These studies raise several questions about how different the monoarticular/oligoarticular and polyarticular PsA patients truly are from one another and if the distinction between these groups continues to be as clinically relevant as once believed.
The questions are further underscored by work from more than 20 years ago, which demonstrated that, over time, patients can move from the monoarticular/oligoarticular subtype to polyarticular subtype—and vice versa, in rarer cases. Investigators found that, among patients who started with monoarticular PsA, 33% evolved into oligoarticular and 56% into polyarticular disease over 10 years. Among those patients starting with oligoarticular disease, 78% evolved into polyarticular disease over the same duration of follow-up.5
It should be noted that recent use of ultrasound technology has further indicated the distinction in groups may be different than what seems to be clinically apparent. In a study of 80 patients with early oligoarthritis, 644 joints were evaluated by clinical exam and by ultrasound. The ultrasound evaluation detected synovitis in 33% of joints that were not found to have synovitis with physical exam alone. Moreover, in almost two-thirds of patients, evidence of subclinical disease was seen on ultrasound, and one-third of patients could be reclassified as polyarticular based on ultrasound findings, compared with findings from clinical assessment only.6
Clinical Implications
Dr.
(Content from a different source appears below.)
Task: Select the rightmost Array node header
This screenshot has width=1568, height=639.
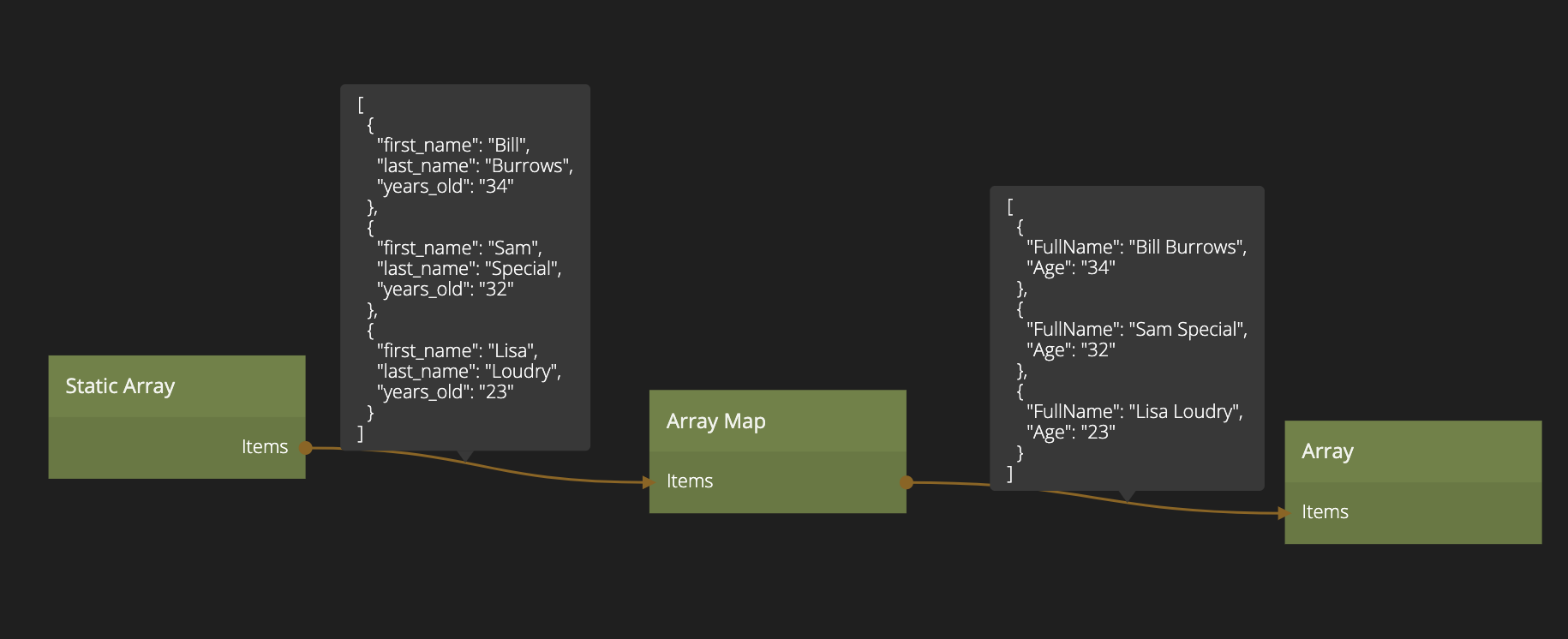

Coates concluded the session with the question: Can clinicians extrapolate findings from clinical trials in PsA to both subtypes of patients—those with polyarticular disease, as well as those with monoarticular/oligoarticular disease?
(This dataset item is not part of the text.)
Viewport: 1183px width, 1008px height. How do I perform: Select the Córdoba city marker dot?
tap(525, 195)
The question is important given the characteristics of patients in the large phase 3 drug trials used to understand the efficacy of various treatment modalities for PsA. Dr. Coates demonstrated the mean number of tender joint counts for inclusion in the trials was around 20 joints and the mean number of swollen joints was 10–15. This clearly indicates these trials are enrolling polyarticular PsA patients at a higher rate than those with monoarticular/oligoarticular disease. A study in Iceland indicated that two-thirds of PsA patients in that country who are treated with tumor necrosis factor inhibitor therapy would not have qualified for the randomized clinical trials performed on these medications because these patients had too few tender/swollen joints to meet the inclusion criteria.7
Although more recent drug trials have begun enrolling higher numbers of patients with fewer tender and/or swollen joints, the issue remains that the study populations used to test old and new PsA medications do not represent the entire population of patients. Thus, clinicians are left with the challenge of selecting an appropriate therapy for a patient in the absence of data specific to that patient. Although this issue is not completely unique to PsA, it’s perhaps more prevalent when making PsA treatment decisions than when making RA treatment decisions.